I’ve spent the past 2 months trying to write a post about a traumatic incident that has put me back on workers comp. This time it’s a psychological injury. I have been really struggling to put into words the nature of the incident and the way it’s making me feel. I want to share a little bit of what I have been able to write down so far.
At the moment when I’m at work I am anxious. I experience chest pain, palpitations and tremors. I attempted to do a couple of shifts after the incident but it was just too much. I felt I could push through but my incredible wife made me realise I need to seek help before it bites me harder. At the moment I’m back on alternate duties in a non-clinical role. I managed 4 hours per week without the impending doom but unfortunately that puts me on just over the base wage in NSW. If anyone has been following the news our base pay is atrocious. Losing penalty rates working in NSW is huge and when I was off due to my back the financial stress was a big part of my mental health issues. It brought back some bad memories. Thanks to the thousands of union members taking action, in the next 18 months we will have the pay rise we deserve as professionals.
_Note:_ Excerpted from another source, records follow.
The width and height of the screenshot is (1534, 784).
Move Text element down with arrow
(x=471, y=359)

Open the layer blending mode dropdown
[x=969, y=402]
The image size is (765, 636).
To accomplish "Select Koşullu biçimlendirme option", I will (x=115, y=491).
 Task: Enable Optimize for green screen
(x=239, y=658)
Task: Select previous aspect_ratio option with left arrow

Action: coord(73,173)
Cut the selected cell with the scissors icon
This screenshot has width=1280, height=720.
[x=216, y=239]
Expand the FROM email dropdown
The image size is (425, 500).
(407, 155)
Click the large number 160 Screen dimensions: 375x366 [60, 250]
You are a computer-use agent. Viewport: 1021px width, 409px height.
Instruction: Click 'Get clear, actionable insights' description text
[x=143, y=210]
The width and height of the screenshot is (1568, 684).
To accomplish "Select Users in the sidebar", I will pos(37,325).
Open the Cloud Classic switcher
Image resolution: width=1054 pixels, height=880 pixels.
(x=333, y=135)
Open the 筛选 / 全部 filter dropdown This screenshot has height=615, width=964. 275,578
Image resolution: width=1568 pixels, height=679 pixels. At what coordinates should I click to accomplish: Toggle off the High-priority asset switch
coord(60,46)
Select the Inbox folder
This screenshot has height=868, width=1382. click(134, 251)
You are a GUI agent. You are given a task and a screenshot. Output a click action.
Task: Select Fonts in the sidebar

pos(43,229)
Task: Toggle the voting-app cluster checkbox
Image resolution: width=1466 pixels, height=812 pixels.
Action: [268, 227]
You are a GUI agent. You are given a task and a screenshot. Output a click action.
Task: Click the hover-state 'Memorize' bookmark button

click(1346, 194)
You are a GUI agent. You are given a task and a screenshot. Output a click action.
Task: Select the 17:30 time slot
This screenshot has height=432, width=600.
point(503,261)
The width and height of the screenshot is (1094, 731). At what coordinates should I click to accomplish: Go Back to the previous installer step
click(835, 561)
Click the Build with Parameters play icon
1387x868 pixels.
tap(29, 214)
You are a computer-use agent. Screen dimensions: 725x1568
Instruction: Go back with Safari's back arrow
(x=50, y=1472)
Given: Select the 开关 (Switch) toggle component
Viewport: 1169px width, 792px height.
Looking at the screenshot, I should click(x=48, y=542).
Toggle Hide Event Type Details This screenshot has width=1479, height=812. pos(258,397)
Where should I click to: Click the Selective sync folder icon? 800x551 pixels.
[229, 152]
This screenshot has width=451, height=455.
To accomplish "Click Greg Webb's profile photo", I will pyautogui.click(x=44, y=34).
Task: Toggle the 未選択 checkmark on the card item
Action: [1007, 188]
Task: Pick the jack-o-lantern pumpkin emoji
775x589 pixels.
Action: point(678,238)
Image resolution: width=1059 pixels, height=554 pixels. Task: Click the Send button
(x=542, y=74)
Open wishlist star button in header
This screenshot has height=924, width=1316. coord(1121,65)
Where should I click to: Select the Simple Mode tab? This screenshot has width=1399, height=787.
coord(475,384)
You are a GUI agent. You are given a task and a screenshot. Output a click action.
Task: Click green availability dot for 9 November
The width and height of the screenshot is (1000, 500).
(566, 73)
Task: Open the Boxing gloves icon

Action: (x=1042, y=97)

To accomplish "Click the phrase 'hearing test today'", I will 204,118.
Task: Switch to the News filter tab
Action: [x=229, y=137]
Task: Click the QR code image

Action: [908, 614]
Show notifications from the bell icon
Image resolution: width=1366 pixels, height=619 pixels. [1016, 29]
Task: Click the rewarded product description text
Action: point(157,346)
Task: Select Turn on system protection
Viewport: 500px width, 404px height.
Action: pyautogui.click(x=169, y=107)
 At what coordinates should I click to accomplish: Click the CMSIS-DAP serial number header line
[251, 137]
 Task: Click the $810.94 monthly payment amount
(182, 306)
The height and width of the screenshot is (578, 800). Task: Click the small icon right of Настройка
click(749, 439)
For now I’m taking it one week at a time, I’m about to start working 3 X 8 hour days to reduce the financial burden. I am seeing my regular psychologist next week to plan my return to clinical duties safely and I’m also on the wait list for the National Emergency Worker Support Service run by the Black Dog Institute and the University of NSW. I’ll post separately to outline more about the clinic but I’m hoping to be doing their program in about a month.
There’s a key message I want to get a cross in this post and that is to seek help early.
By talking to my wife about how I was feeling immediately after the incident, and then once I had done a couple of shifts I was able to gain her perspective on my emotions and feelings. The people we love know us best (most of the time) and it’s a good idea to talk to them. If they don’t know what’s happening then they can’t help you. It’s also fair on your partner or loved ones to know what’s going on.
I also reached out to our NSW Ambulance psychologist in South West Sydney. I needed to gain some advice on how to seek help and they are the experts in this area. Forget were able to outline all of my options as well as the current research around acute PTSD. Getting this advice was vital to my mental health and figuring out a strategy to remain in the profession for as long as I possible can (I need to work for another 30 years or so).
I know I could still do the job and push through the anxiety and feel back to normal in weeks or months but it would just fill my trauma bucket up like I’ve been doing for past 13 years.
So now I have everything in place to get back to the work I love and it was only because I sought help and I sought it early. It’s also thanks to my support network who also listened and helped me realise what I needed. They gave me permission to listen to myself and do what I needed to survive. It took the stigma out of the decision making.
PLEASE SEEK HELP EARLY! You may just prevent chronic PTSD if you nip it in the bud in the acute phase.